A majority of my attendants do their job very mechanically. I believe this is because they cannot see beyond the wheelchair. Yes, my disability and I can be quite intimidating, nonetheless I am human as well and not just an object that sits in a chair. Most start out the job beyond intimidated and stay in that awkward standoffish stage the whole semester. It is a gradual process for the few that eventually are able to see beyond the chair. Slowly we find similarities and they start to see that I am just a typical young adult. Eventually they see my heart first and then the chair. The process of them learning to appreciate my value is similar to people-first language. At first they start out as seeing me the ‘wheelchair girl’ and by the end they only view me as the girl in the wheelchair. I have always had a mental picture of my wheelchair, piece by piece, coming apart until I’m only what’s left. This is why I call the process the nuts and bolts effects because I picture the parts popping out of my chair. In extremely rare cases the aide will start to value me more than I actually do myself and actually start to stand up for me (ha-ha) when people discriminate against me. The process of getting to this peaceful state is very tiresome, however, it is one of the most rewarding.

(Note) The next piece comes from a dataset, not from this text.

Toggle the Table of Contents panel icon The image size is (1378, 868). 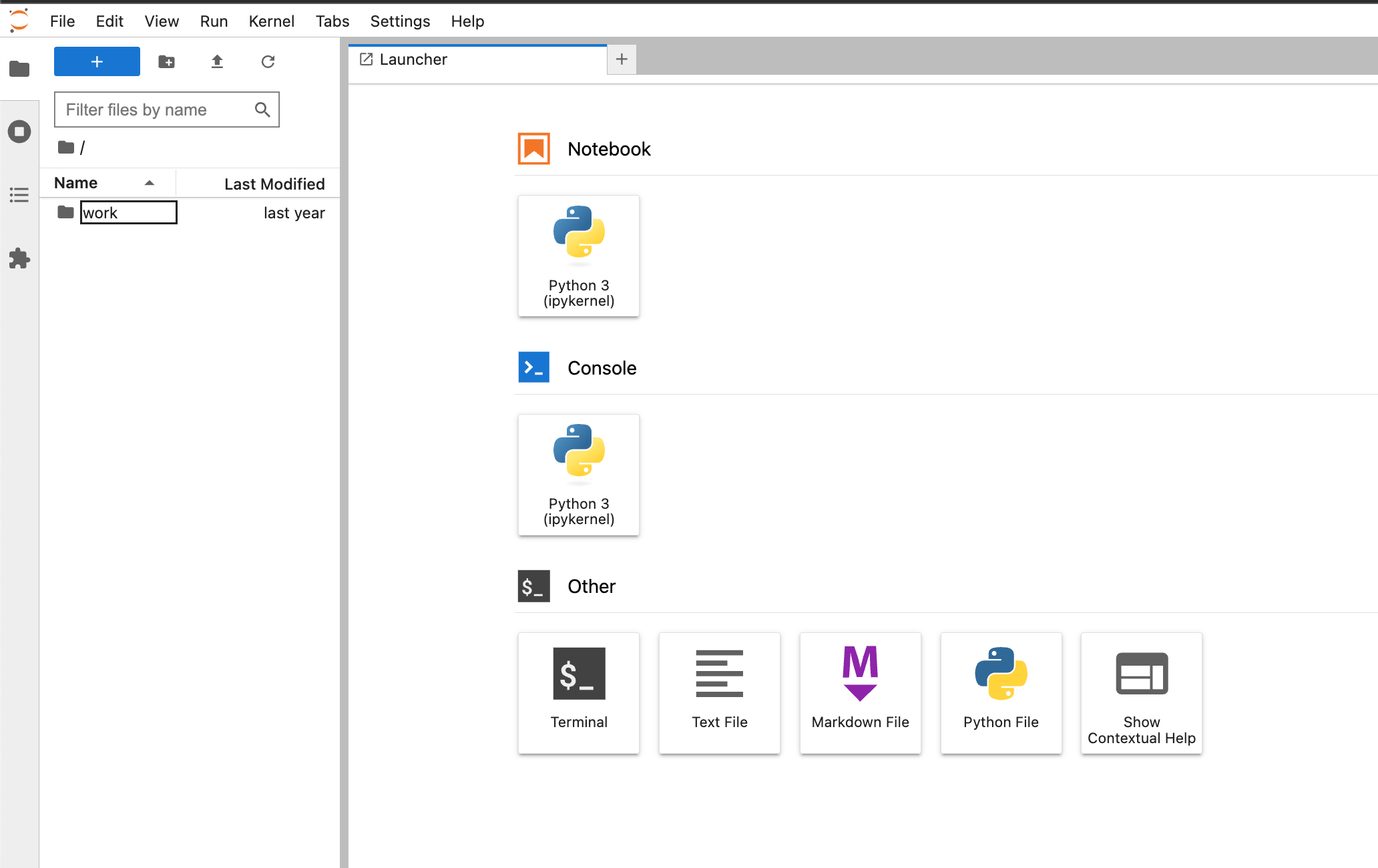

Being vulnerable is one of the most uncomfortable feelings, but is a must when you have a disability, in fact, I think it’s the definition. Although I always dread training another aide and being patient during the learning curve, I have discovered it is the only way I can be with my attendants and usually I’m glad I did because I showed them that physical disabilities are more than metal and deformities. Occasionally, I’ve made a remarkable friend as well. I encourage you all to be vulnerable in your various relationships because it’s the only way to get close to people and a lot of times it will pay off more than you could imagine.